Your goal → Each entry below should be restated word for word, without any picture it contains.

Records supplied →

######

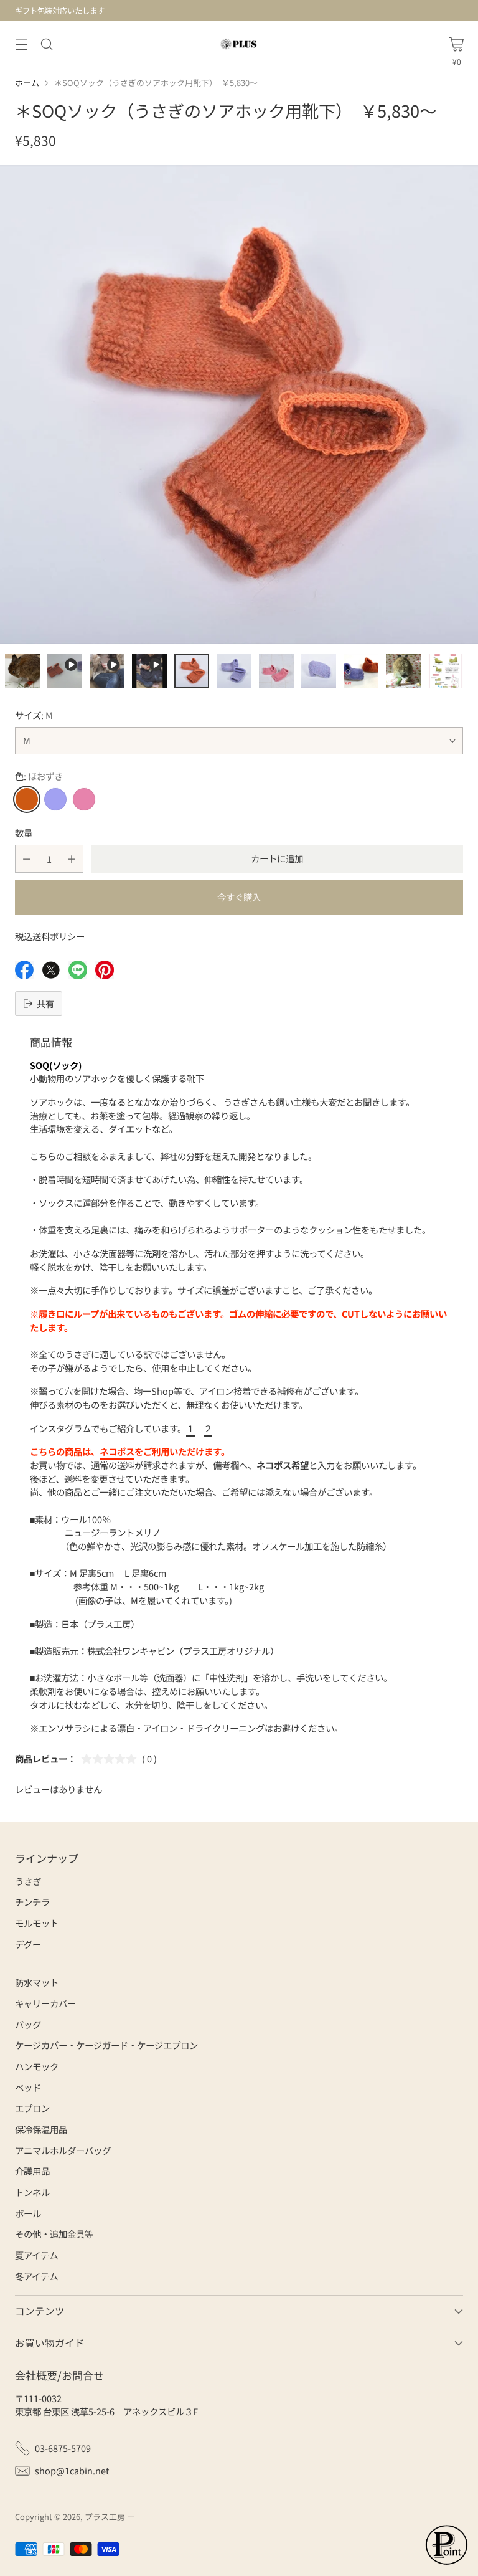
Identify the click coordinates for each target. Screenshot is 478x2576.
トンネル (32, 2191)
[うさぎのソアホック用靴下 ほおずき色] (239, 404)
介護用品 (32, 2170)
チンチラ (32, 1901)
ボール (28, 2213)
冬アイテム (36, 2276)
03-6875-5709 (63, 2448)
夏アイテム (36, 2254)
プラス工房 (105, 2516)
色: (39, 775)
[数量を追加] (71, 858)
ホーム (27, 82)
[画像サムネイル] (22, 671)
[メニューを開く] (21, 44)
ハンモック (37, 2066)
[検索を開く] (46, 44)
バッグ (28, 2024)
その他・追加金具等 (54, 2233)
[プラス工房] (239, 44)
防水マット (37, 1982)
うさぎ (28, 1881)
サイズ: (34, 714)
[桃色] (84, 799)
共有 (45, 1003)
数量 (23, 832)
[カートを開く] (456, 44)
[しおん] (55, 799)
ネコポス (117, 1451)
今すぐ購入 (239, 896)
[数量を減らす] (27, 858)
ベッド (28, 2087)
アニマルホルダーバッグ (63, 2150)
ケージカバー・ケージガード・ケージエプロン (106, 2044)
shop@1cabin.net (72, 2470)
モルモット (37, 1922)
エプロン (32, 2107)
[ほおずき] (27, 799)
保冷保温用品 (41, 2129)
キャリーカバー (45, 2003)
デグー (28, 1944)
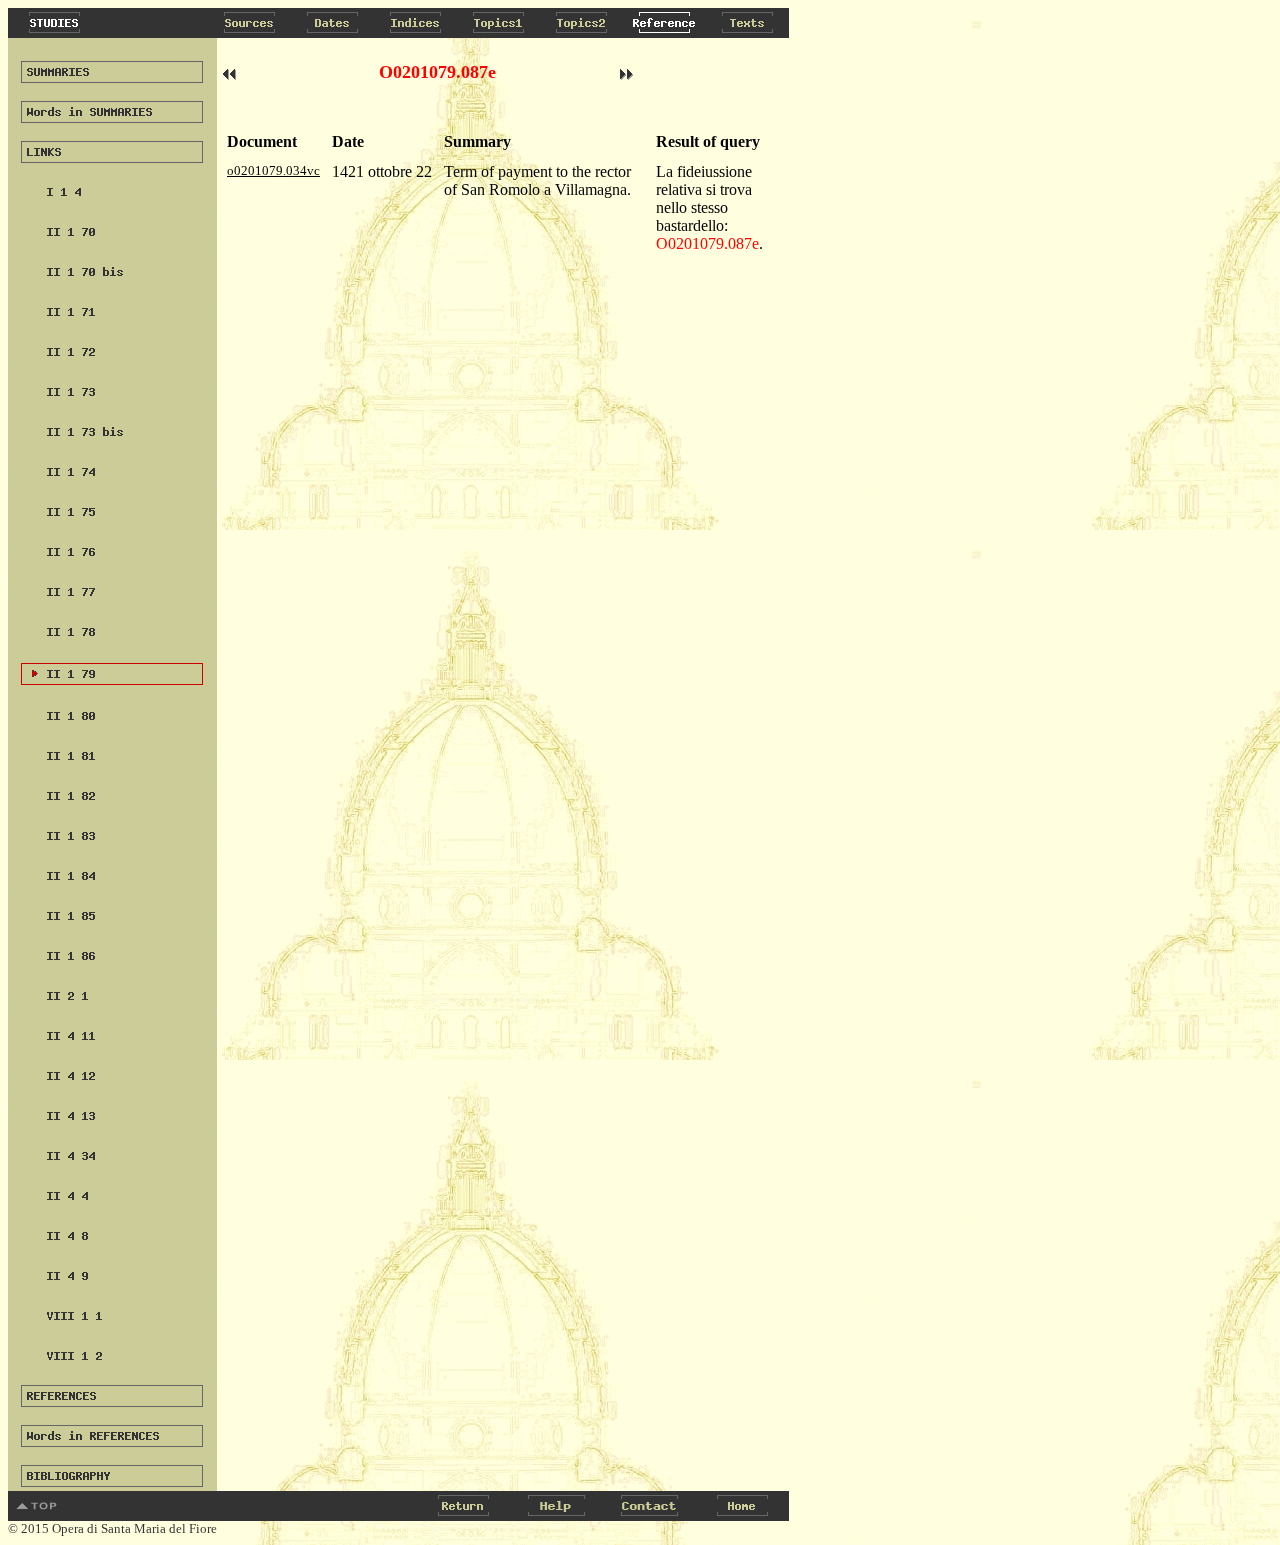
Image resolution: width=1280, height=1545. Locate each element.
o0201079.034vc (273, 170)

######

Solution →
Identify the click coordinates for each target. Screenshot is 478x2576.
トンネル (32, 2191)
[うさぎのソアホック用靴下 ほおずき色] (239, 404)
介護用品 (32, 2170)
チンチラ (32, 1901)
ボール (28, 2213)
冬アイテム (36, 2276)
03-6875-5709 (63, 2448)
夏アイテム (36, 2254)
プラス工房 (105, 2516)
色: (39, 775)
[数量を追加] (71, 858)
ホーム (27, 82)
[画像サムネイル] (22, 671)
[メニューを開く] (21, 44)
ハンモック (37, 2066)
[検索を開く] (46, 44)
バッグ (28, 2024)
その他・追加金具等 (54, 2233)
[プラス工房] (239, 44)
防水マット (37, 1982)
うさぎ (28, 1881)
サイズ: (34, 714)
[桃色] (84, 799)
共有 (45, 1003)
数量 (23, 832)
[カートを開く] (456, 44)
[しおん] (55, 799)
ネコポス (117, 1451)
今すぐ購入 (239, 896)
[数量を減らす] (27, 858)
ベッド (28, 2087)
アニマルホルダーバッグ (63, 2150)
ケージカバー・ケージガード・ケージエプロン (106, 2044)
shop@1cabin.net (72, 2470)
モルモット (37, 1922)
エプロン (32, 2107)
[ほおずき] (27, 799)
保冷保温用品 (41, 2129)
キャリーカバー (45, 2003)
デグー (28, 1944)
Image resolution: width=1280, height=1545. Locate each element.
o0201079.034vc (273, 170)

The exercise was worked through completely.